First Lines: For centuries, the famed halls of Halstead University have echoed with expansive dialogue, provocative debate, and poignant questions. Or something like that. But not at this moment.
One of my weaknesses, as far as tropes go, is a Normal Person who falls in love with A Celebrity. Whether that’s a prince/princess, an actor/singer, or even something like the president’s kid, I’m all in. So it was really no surprise that this was an instant add to my to-read list when I saw it.
Zora Emerson wants to change the world. Invited to join a prestigious summer program at a nearby Ivy League college, Zora expects to take classes related to starting and helping charities keep their funding.
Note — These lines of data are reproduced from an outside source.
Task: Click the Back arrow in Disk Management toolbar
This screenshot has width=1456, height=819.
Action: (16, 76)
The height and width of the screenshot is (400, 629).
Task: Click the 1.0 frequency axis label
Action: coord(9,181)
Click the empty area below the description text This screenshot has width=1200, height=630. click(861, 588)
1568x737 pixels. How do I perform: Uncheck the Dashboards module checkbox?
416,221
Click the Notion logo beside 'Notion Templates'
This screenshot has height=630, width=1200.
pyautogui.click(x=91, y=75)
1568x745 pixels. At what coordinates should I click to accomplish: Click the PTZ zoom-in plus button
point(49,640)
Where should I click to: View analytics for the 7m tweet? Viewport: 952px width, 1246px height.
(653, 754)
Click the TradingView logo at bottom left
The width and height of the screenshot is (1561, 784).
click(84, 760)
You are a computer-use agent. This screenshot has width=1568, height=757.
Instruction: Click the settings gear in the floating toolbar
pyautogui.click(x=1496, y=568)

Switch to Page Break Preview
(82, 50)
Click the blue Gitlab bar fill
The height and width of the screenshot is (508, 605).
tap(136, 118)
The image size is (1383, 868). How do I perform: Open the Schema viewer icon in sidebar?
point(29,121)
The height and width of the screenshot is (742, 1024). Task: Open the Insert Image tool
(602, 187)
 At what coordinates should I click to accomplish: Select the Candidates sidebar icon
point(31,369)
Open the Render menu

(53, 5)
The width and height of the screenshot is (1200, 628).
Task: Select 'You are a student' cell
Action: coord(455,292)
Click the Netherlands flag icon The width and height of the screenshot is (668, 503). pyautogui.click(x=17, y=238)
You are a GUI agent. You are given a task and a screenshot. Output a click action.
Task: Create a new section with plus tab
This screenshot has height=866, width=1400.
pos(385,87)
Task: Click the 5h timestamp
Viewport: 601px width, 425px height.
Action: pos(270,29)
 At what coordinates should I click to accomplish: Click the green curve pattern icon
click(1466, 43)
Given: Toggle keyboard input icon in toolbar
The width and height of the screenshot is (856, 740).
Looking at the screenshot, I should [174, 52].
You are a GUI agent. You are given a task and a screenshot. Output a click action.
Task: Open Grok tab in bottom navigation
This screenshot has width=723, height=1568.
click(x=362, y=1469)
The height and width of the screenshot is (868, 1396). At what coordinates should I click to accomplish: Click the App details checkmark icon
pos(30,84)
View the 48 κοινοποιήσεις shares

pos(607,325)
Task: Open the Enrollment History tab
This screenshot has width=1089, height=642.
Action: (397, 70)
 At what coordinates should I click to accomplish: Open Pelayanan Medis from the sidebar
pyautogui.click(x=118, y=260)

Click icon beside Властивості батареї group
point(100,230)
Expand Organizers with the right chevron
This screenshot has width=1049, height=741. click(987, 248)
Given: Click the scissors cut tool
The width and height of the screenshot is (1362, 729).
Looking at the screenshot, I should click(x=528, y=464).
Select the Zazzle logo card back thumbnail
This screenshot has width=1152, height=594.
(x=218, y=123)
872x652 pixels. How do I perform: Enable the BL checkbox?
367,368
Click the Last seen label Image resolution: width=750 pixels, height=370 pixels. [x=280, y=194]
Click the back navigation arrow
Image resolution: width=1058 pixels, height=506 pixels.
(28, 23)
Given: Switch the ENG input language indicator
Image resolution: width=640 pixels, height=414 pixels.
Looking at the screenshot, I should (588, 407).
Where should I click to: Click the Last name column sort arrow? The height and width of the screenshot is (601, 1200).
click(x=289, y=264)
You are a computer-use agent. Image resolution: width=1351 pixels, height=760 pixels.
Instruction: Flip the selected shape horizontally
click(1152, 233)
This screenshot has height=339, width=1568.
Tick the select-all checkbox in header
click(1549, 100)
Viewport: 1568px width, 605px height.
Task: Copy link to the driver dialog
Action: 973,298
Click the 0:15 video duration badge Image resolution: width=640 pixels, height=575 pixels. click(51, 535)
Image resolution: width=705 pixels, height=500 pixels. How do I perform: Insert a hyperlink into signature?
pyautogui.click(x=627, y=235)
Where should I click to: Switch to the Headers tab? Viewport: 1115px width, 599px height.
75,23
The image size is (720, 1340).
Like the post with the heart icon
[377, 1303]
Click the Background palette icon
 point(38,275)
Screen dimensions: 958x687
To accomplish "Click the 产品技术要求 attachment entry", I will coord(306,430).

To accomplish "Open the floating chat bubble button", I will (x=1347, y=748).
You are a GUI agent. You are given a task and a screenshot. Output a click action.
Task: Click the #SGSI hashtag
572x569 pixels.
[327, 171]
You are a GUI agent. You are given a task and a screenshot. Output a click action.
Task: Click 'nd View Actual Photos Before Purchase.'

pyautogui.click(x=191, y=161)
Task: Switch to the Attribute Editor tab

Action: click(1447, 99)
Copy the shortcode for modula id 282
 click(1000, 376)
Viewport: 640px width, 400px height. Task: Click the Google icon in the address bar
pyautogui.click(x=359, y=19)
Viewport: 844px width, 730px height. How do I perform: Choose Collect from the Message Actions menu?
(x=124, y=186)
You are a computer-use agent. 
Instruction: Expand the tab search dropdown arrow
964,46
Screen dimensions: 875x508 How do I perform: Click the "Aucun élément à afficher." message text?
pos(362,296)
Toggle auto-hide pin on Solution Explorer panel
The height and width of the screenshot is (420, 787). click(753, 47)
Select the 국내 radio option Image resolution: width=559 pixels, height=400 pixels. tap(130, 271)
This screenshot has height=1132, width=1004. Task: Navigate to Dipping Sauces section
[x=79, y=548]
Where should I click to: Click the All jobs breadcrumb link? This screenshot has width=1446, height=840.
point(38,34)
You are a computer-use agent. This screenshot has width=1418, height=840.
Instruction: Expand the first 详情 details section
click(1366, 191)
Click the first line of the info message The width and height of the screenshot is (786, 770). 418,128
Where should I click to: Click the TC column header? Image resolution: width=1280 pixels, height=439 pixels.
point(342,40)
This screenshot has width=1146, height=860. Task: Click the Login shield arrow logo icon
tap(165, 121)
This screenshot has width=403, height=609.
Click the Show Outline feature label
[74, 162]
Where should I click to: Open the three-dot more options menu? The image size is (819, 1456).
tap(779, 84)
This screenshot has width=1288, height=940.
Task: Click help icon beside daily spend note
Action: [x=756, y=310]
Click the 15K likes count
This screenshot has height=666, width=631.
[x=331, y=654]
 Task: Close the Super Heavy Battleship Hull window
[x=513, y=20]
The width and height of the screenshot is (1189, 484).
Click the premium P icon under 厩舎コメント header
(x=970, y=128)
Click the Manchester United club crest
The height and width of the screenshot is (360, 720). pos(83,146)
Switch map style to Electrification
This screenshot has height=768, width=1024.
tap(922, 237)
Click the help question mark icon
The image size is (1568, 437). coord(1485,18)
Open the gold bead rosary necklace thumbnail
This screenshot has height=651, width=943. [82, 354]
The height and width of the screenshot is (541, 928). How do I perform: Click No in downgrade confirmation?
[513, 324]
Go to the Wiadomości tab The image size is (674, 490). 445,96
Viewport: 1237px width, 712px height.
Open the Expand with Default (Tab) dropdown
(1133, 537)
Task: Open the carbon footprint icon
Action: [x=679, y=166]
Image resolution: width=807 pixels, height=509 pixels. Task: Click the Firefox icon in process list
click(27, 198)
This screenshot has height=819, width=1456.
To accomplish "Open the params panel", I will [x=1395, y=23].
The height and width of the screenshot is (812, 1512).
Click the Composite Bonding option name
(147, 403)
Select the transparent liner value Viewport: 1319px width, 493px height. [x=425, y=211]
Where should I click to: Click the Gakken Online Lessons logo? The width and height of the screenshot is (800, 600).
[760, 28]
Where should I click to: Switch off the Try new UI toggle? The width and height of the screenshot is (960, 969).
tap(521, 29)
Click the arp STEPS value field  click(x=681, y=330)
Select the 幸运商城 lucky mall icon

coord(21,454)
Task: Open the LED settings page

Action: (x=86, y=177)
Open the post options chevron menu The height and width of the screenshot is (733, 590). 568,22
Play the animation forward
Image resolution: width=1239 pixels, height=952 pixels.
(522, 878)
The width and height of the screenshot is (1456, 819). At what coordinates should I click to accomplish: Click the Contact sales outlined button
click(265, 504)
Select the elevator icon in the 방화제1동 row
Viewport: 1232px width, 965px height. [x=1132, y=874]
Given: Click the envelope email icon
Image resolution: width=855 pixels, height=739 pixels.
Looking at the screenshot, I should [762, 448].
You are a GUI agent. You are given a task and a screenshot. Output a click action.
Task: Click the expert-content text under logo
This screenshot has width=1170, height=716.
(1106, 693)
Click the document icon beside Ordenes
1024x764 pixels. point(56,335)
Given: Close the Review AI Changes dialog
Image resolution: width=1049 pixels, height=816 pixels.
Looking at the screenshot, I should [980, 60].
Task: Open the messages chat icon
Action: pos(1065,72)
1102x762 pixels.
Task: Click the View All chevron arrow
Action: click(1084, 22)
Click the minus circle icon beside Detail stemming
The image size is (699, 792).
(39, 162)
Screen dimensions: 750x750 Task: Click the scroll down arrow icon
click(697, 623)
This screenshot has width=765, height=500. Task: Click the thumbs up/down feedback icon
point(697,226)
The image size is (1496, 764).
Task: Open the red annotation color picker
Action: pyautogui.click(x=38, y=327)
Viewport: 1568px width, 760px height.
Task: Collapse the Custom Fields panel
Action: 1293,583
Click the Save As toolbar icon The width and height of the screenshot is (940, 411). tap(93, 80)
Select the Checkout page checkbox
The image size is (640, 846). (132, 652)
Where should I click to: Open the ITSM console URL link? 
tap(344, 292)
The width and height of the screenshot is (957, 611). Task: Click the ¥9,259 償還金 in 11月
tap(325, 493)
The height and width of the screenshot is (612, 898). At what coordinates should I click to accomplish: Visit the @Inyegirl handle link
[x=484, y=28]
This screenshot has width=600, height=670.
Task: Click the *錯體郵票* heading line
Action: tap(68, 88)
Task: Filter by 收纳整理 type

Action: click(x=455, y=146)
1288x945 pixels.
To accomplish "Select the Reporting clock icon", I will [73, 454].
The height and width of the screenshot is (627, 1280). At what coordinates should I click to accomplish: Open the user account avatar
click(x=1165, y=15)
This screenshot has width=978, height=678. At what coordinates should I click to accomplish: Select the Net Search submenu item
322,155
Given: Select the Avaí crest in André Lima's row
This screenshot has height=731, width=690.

Sure, she feels out of place among her rich, entitled, mostly white classmates, but this is where she needs to be. And she definitely shouldn’t be feeling this connection to Owen, an actual prince of a small island off the coast of England. But he’s funny and sweet and really cute. When Zora’s invited to his brother’s wedding, she’s suddenly thrust into the spotlight…and Zora isn’t sure she’s ready to be mocked on social media and her family targeted by photographers. Can she stay true to herself through it all? Will her feelings for Owen survive?
This was cute. It was your basic rom-com story. A little bit The Prince and Me, a little bit Princess Diaries.
I liked the diversity of the story. It was kind of cool to see this post-Megan Markle royal story play out. Zora is African-American and proud of her heritage. She has no problem making people aware of their stereotypes or sharing her culture with them. It was cool to see the slang, the culture, and her story come out.
I also liked that this was just a good, clean teen romance. Most of the time, Zora’s just worried about when Owen will kiss her. It was a fast read and easy to get into and stay with.
What I didn’t like as much was that it was almost too cornball. I love a good cheesy teen love story as much as the next person (I mean, I did just mention two teen prince/princess movies I grew up watching), but this sometimes moved too quickly, felt too cliche, or just had me rolling my eyes. It wasn’t a bad story, but…sometimes I didn’t respect it the way I wanted to.
I ended up getting bored with it at times, and I didn’t feel like the ending was really building the way it should have. But there were parts that I liked, so it wasn’t a total loss. The characters were flawed and interesting, which made their roles more interesting.
It was cute, is what I’ll say. Not fantastic, but cute.